Johnny said:Last weekend I wrote a small program that mutates a given gene into a target sequence given parameters such as genome size, population size, generation time, mutation rate, and selection coefficient. Basically it randomly inserts the gene into a genome of whatever size you specify. Then it starts to mutate the genome. Each mutation has a 70% chance of being an point mutation, a horrendously small chance of being a mutation in the actual gene (depends on the genome size you specify), and even smaller chance of being the right base. If the mutation happens to be a point mutation at the right base, it then has a 33% chance of mutating towards the target sequence (i.e. 1 / 3 chance to be the correct base mutation), and a (2 * selection coefficient) chance of being integrated into the genome. If it is actually incorporated into the genome, the program then runs a quick calculation to determine the number of years it would take to incorporate the gene into the entire genome given the population size, the selection coefficient, and the generation time. After it calculates the number of years necessary to insert into the genome, it begins the process all over again. This is done until the input gene matches the target gene. The output is the # of years / generations / total mutations / etc.
Then I wrote another program which takes the same parameters and simply does a statistical analysis -- no actual mutating of the genome. The predicted evolution rates and the actual evolution rates (given the above program) correlate very nicely.
The problem with running such simulations, as Bob b touched on, is that we must apply some selection criteria. And since we're not really using life-forms, reproductive success isn't really a viable option. Dawkins chose to use "anything towards the goal" as his selection criteria. If we were trying to apply his program as a real-life analogy, the assumption made is not that evolution works towards a specified product, rather evolution works as an algorithm towards a goal. That goal is increased reproductive fitness. Thus, with Dawkins program and in mine, the underlying assumption is that each mutation is a positive mutation (i.e. it must benefit the organism, or at least not harm the organism). Consider the following simulation of the evolution of a gene sequence.
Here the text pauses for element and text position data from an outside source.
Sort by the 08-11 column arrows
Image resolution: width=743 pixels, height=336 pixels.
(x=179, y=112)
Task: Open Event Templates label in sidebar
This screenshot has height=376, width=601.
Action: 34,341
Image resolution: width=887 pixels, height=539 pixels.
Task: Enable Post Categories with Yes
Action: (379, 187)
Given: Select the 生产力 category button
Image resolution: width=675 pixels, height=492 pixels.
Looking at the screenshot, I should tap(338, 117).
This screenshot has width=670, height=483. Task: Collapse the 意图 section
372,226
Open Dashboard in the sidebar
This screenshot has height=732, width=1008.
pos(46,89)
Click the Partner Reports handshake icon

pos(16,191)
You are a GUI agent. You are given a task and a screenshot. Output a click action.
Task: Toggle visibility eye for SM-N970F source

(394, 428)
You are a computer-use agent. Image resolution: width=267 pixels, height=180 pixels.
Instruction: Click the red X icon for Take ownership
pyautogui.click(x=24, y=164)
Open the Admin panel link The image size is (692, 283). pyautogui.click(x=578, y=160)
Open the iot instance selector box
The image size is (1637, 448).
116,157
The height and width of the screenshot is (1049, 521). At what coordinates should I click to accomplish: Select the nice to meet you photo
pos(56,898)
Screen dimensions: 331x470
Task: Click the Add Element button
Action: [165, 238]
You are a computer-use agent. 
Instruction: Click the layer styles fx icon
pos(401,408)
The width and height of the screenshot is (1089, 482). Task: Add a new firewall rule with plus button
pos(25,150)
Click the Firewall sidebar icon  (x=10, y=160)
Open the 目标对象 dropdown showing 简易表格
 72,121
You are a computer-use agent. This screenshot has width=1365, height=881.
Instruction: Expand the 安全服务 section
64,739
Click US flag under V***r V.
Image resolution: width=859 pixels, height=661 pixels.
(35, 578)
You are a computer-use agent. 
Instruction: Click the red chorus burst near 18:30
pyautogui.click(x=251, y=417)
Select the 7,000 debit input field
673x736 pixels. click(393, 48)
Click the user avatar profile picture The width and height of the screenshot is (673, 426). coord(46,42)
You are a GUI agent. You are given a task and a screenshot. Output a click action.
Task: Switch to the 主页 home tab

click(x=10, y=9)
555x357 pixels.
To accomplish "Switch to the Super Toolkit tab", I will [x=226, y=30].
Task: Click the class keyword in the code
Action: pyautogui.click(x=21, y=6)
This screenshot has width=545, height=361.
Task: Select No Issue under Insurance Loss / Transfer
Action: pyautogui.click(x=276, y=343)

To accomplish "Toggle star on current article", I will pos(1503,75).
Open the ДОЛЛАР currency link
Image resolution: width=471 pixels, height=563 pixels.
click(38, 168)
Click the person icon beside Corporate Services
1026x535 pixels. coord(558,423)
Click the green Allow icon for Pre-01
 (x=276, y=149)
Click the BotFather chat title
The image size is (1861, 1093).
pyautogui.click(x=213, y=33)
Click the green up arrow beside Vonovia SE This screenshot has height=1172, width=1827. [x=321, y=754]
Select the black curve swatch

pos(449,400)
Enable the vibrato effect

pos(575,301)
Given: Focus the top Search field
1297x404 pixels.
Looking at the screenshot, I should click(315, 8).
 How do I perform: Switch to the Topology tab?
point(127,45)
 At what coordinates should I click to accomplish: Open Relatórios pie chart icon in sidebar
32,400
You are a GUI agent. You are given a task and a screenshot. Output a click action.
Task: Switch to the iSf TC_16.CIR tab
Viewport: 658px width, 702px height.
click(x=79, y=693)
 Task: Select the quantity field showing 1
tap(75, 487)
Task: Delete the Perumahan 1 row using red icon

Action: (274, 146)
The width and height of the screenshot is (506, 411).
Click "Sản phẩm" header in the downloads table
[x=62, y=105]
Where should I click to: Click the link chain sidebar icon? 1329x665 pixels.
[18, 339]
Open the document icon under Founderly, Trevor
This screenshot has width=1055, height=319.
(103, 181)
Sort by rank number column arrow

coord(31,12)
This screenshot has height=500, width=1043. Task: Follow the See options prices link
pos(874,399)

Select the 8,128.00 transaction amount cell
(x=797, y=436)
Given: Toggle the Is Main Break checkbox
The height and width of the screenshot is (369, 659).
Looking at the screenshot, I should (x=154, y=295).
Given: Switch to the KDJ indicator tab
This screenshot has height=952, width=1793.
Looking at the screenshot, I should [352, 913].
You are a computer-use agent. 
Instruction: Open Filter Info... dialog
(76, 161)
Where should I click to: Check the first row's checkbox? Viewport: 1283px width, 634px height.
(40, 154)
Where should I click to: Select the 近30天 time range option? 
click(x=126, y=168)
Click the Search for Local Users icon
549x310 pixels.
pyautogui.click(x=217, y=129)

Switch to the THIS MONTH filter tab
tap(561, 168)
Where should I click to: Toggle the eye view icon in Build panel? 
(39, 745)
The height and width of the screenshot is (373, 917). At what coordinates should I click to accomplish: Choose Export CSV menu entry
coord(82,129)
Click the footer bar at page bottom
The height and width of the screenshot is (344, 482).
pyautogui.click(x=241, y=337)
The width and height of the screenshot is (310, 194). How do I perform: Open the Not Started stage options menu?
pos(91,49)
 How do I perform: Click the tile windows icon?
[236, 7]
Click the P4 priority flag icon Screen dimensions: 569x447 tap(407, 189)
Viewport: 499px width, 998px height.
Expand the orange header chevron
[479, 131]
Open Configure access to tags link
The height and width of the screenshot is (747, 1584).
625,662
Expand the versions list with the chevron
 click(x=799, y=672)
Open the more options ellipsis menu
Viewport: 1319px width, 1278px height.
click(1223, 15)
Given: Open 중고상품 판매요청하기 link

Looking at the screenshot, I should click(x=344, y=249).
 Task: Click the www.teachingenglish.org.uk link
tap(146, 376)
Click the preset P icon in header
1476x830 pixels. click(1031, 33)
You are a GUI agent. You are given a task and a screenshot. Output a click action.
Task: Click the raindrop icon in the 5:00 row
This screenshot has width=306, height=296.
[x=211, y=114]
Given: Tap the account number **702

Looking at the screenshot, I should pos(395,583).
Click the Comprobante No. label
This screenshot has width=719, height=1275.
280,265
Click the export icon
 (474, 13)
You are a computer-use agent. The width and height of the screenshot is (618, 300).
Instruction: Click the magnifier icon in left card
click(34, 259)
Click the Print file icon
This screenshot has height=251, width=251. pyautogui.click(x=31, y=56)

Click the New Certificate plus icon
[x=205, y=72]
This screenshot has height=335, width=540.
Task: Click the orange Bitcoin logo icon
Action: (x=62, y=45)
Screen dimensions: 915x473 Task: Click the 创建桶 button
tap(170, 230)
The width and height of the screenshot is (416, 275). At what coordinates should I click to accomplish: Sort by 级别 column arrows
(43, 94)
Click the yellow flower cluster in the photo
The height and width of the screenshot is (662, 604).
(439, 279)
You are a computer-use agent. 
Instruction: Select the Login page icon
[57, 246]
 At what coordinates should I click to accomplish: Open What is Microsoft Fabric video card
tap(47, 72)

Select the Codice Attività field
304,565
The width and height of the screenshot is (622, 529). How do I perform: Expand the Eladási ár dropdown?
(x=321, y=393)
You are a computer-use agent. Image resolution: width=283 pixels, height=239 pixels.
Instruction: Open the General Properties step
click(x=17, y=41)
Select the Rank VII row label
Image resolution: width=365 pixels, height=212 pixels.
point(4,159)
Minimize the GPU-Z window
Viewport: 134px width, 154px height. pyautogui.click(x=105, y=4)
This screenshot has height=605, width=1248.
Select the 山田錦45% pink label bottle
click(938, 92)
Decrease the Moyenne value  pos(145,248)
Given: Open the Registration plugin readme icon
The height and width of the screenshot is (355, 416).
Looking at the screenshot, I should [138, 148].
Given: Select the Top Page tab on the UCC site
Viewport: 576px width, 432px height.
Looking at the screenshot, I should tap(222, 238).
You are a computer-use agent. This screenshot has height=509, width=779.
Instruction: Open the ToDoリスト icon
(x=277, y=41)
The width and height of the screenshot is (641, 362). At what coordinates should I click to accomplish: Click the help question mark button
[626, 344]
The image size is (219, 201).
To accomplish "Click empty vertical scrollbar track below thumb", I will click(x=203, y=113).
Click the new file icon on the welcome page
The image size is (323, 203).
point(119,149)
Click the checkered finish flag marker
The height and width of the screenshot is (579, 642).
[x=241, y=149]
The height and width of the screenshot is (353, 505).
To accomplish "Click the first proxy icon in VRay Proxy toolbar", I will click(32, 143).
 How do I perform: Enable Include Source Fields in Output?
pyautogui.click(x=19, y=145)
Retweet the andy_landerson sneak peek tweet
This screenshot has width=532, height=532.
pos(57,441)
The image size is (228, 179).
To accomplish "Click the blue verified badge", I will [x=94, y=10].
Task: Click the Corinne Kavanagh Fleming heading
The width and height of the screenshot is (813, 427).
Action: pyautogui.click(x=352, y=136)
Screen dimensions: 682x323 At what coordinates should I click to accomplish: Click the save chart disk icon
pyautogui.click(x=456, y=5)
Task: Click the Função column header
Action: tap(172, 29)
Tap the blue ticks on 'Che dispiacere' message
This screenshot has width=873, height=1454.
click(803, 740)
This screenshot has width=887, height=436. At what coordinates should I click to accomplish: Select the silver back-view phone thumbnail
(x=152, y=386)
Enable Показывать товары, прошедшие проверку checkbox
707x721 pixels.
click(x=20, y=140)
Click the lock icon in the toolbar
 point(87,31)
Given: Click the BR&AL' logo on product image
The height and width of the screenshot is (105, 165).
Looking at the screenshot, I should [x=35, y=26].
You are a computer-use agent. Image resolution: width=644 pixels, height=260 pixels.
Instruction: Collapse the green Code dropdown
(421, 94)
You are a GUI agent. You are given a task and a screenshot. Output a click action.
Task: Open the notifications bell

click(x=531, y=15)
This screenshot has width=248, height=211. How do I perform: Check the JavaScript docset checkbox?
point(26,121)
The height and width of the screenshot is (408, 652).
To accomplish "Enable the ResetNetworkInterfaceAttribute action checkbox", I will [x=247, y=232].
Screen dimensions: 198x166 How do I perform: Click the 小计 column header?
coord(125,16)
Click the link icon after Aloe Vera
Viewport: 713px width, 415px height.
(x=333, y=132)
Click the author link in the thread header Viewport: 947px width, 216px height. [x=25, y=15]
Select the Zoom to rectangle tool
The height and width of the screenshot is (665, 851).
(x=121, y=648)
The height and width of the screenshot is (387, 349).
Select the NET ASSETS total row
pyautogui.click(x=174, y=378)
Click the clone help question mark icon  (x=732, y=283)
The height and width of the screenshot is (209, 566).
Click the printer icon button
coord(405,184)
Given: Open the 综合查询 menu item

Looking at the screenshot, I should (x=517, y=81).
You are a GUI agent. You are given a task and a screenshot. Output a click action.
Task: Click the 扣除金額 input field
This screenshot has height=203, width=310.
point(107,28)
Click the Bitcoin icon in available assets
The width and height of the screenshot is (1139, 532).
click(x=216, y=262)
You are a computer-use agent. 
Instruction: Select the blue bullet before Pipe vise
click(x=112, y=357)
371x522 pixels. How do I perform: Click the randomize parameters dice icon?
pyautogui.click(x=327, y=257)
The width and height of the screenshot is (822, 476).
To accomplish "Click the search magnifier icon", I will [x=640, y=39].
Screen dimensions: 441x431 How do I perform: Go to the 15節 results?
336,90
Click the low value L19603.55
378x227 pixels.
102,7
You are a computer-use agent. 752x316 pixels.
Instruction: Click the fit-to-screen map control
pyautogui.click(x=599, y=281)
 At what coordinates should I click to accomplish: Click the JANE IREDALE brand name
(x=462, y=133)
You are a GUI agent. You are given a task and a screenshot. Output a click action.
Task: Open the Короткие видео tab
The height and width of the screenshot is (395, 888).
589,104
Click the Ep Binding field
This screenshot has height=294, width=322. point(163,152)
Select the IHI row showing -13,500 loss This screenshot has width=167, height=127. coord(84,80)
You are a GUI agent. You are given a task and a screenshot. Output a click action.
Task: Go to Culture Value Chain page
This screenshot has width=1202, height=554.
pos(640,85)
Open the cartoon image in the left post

TTT CTT CTG TTC AAG AAC ATC TCC TTG
TTT CTT CTG TCC AAG AAC ATC TCC TTG
TTT ATT CTG TCC AAG AAC ATC TCC TTG
TTT ATT CTG TCC AAG AAC ATC TCC TTA
Final sequence:
TTT ATT CTG TCC AAG AAC ATC TCC TTA
The assumption at each of those intermediate sequences is that it is working towards a goal. In my simulation, that goal is the target sequence. In real life, that goal is increased reproductive fitness. So while the program may spit out a number in the form of years (that sequence took 547 years to evolve in a population of 15000 organisms with 100k genes each replicating once a year with a mutation rate of one per replication), there is also the assumption that each intermediary stage is beneficiary. In real life, we are not guaranteed that. So a real simulation is actually very difficult to accomplish, because you to program a defined set of instructions or a guidelines by which to compare each intermediate form.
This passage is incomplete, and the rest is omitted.